Mamuju Tengah, 6 Maret 2025. Polda Sulawesi Barat layangkan panggilan klarifikasi untuk tiga orang warga yang sedang berjuang melawan tambang pasir PT. Alam Sumber Rezeki (PT. ASR) atas potensi kerusakan ekosistem laut di Desa Karossa.
“Kami menilai, pemanggilan terhadap pengaduan yang dibuat oleh perusahan yang berujung pada pemanggilan terhadap ketiga 3 orang warga oleh Polda Sulbar, tidak lain adalah skema perusahaan untuk membungkam protes warga terhadap aktivitas penambangannya,” ungkap Muhammad Ansar, Koordinator Advokasi LBH Makassar.
Hal ini dipicu pada aksi blokade yang dilakukan oleh Aliansi pada tanggal 27 Februari 2025. Warga menilai kedua pihak perusahaan abai terhadap kesepakatan yang telah diputus di Kantor DPRD Provinsi Sulawesi Barat (Sulbar) tertanggal 16 Januari 2025
Anwar S, Rosnia AB dan Aminuddin merupakan Warga yang mendapatkan panggilan oleh Polda Sulbar dalam kesehariannya beraktivitas langsung disekitar perairan Karossa. Hubungan langsung Warga dengan wilayah perairan ini merupakan keterkaitannya dengan sumber mata pencaharian mereka. Aksi protes adalah reaksi dari ingkarnya perusahaan atas kesepakatan bersama.
Berdasarkan hasil mediasi, telah disepakati beberapa kesepakatan bersama. Pertama, tidak ada aktivitas pertambangan oleh kedua perusahaan hingga terdapat upaya evaluasi dari pihak terkait. Kedua, masyarakat tidak melakukan upaya-upaya lain sebelum dan setelah adanya kesimpulan dalam upaya lembaga DPRD Provinsi Sulbar untuk mengkroscek lebih jauh tentang permasalahan yang timbul di Masyarakat.
Ketiga, DPRD Provinsi merekomendasikan kepada OPD terkait melalui Gubernur Sulbar untuk mengevaluasi dokumen terbitnya perizinan tambang oleh PT Alam Sumber Rezeki dan PT. Yakusa Tolelo Nusantara untuk ditindaklanjuti sesuai aturan yang berlaku. Terakhir, DPRD Provinsi akan melakukan kunjungan kerja ke lokasi tambang yang dimaksud.

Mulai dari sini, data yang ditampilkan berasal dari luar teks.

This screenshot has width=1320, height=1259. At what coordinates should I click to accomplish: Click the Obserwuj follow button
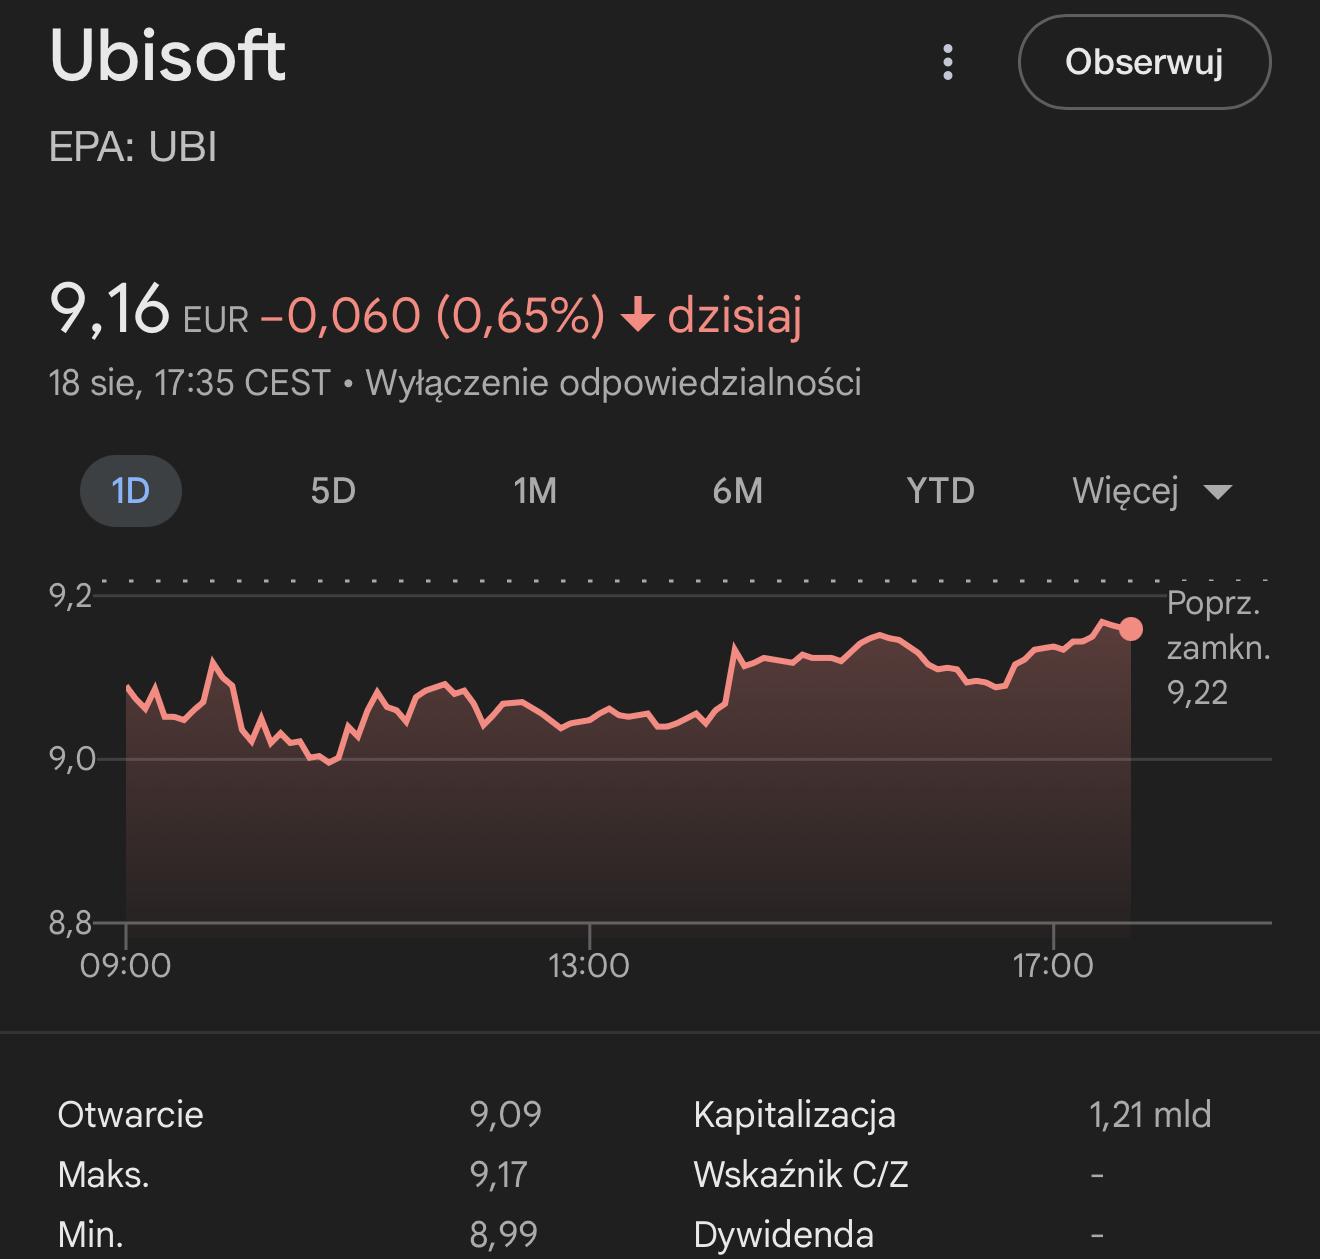pos(1144,62)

“Aparat kepolisian, dalam hal ini Polda Sulbar, masuk dan ikut terlibat dalam skema pembungkaman protes warga dengan memanggil ketiga Warga tersebut. Padahal apa yang dilakukan oleh warga, tidak lain adalah upaya untuk mempertahankan ruang hidupnya serta menjaga lingkungan hidup yang terancam hancur akibat aktivitas penambangan. Kalau proses hukum terhadap ketiga orang ini terus dilakukan oleh Polda Sulbar, maka ini hanya akan menambah catatan buruk penegakan hukum,” tambah Ansar.
Dalam surat undangan dari Polda Sulbar memuat dugaan dan tuduhan kepada warga bahwa telah melakukan pengancaman dan pengrusakan sebagaimana pasal 335 sub 406 KUHP.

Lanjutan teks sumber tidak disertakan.